Rumors of a coming thaw, it appears, were greatly exaggerated.
When Sergei Kiriyenko was named the Kremlin's deputy chief-of-staff and top political manager in October, it was seen by many as a sign that Vladimir Putin's regime was considering a shift away from the autocracy, conservatism, and nationalism that had defined it in recent years.
It was interpreted as a signal that Putin's hard-line policies at home had run their course and that the balance was shifting in favor of so-called regime liberals and technocrats.
For the record, I never bought this.
And after the arrest of Economic Development Minister Aleksei Ulyukayev earlier this week for bribery, I buy it even less.
Like Kiriyenko, Ulyukayev is associated with the regime's technocratic wing. And the charges against him are patently absurd.
He's accused of threatening and extorting a bribe from the state oil giant Rosneft, a company run by Putin-crony Igor Sechin -- one of the most powerful men in Russia.
And let's face it, anybody who threatens and tries to extort Sechin shouldn't be arrested -- they should be committed.
But the fact that the charges are ridiculous is precisely the point.
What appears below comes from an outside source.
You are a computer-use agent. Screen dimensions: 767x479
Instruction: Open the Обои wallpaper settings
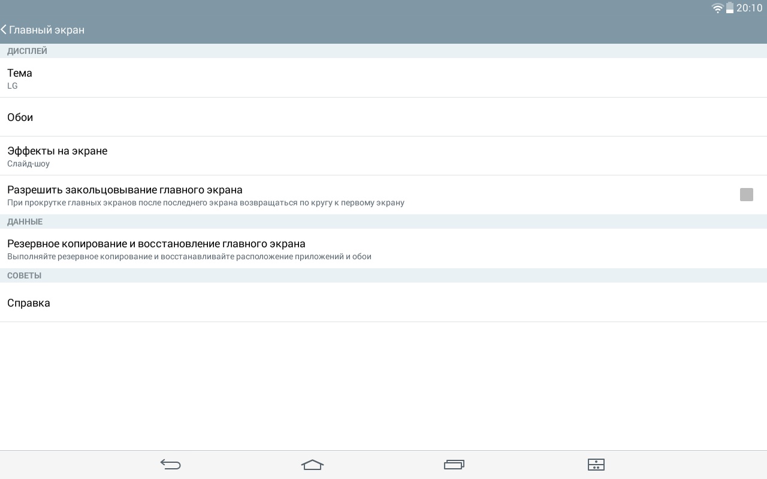20,117
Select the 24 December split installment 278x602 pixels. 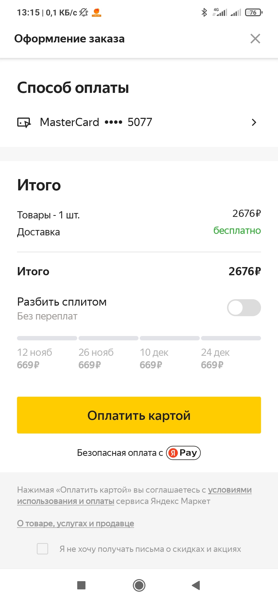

There's nothing like a random, arbitrary, and completely absurd criminal case to put the fear of God into everybody. Call it the Kafka effect.
Ulyukayev is the first sitting minister arrested in Russia in decades and this sends a powerful signal to the entire elite: nobody is safe.
No, there isn't going to be any thaw. In fact, Garry Kasparov got it right in the title of his latest book: Winter Is Coming.
In fact, it's already here.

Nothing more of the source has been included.